Le nom des artistes de la Renaissance était significativement associé à un lieu ; au XIXe siècles, l'art et les artistes se concentraient dans des places privilégiées : Paris, Vienne, Berlin ou Munich. Le monde cosmopolite de l'art s'y retrouvait en y mélangeant ses racines ; le cas de New York est particulier, parce qu'il est plus tardif et marque sans doute un pas supplémentaire dans l'émergence d'un marché de l'art qui annonce celui que nous connaissons aujourd'hui. La légende de l'artiste a maintenant changé de visage ; elle s'est globalisée ; les artistes que célèbre le marché ne sont plus "cosmopolites" ; ils sont "internationaux", ce qui n'est pas du tout la même chose. Leur légende ressemble à celle de cette autre catégorie de "créateurs" que sont les maîtres de la banque, de la finance et des multinationales : ils sont partout et nulle part, et c'est un élément qui fait précisément partie de leur aura.
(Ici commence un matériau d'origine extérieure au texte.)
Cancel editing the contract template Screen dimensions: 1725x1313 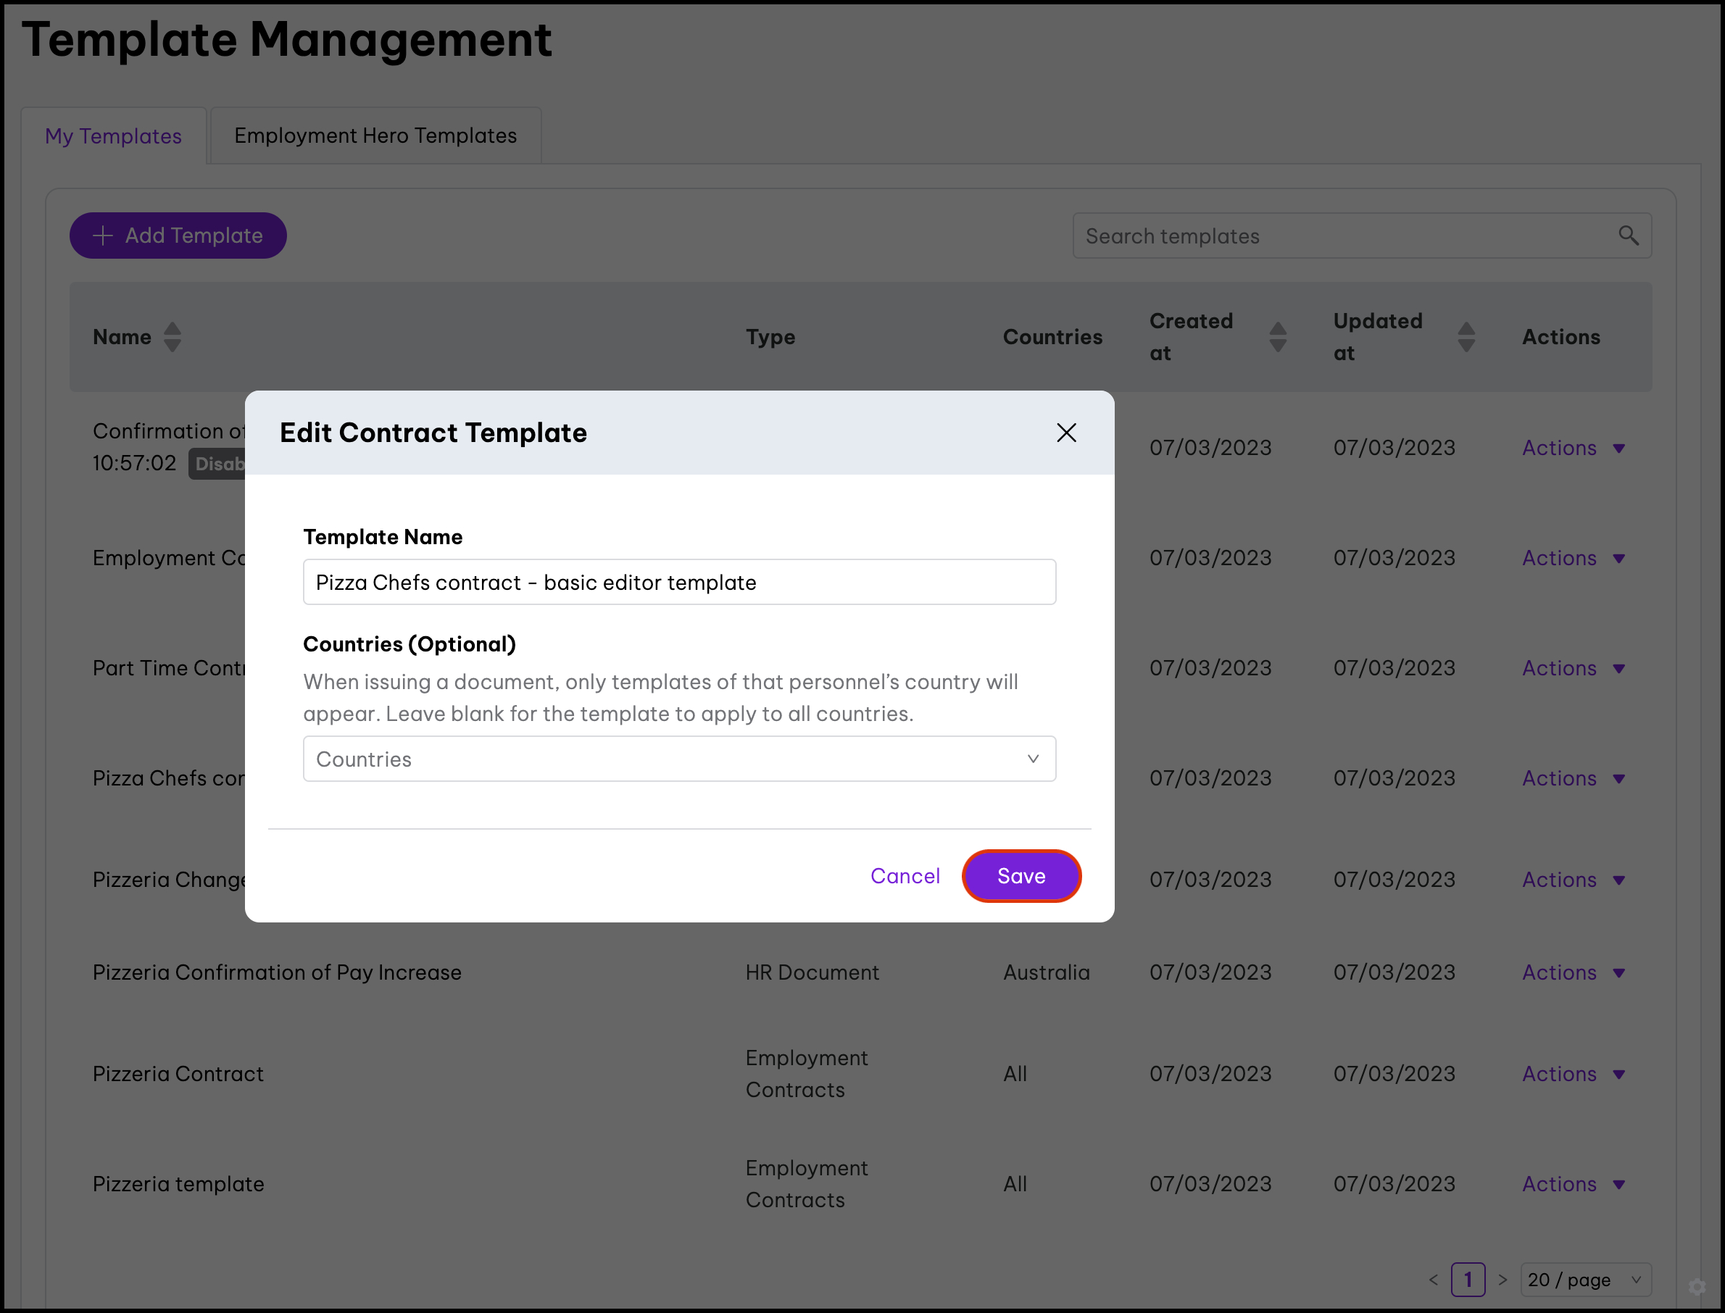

Les fiançailles de l'art et du luxe se célèbrent dans les musées, où s'unissent l'art et les artistes, les grands commis de l'État, les stars de la mode, les riches fondations et les fondations des riches, l'architecture et les incommensurables plus-values qui y sont liées.

Jean-Pierre Cometti, La nouvelle aura, Économies de l'art et de la culture, Paris, Questions théoriques, collection Saggio Casino, 2016, p. 178.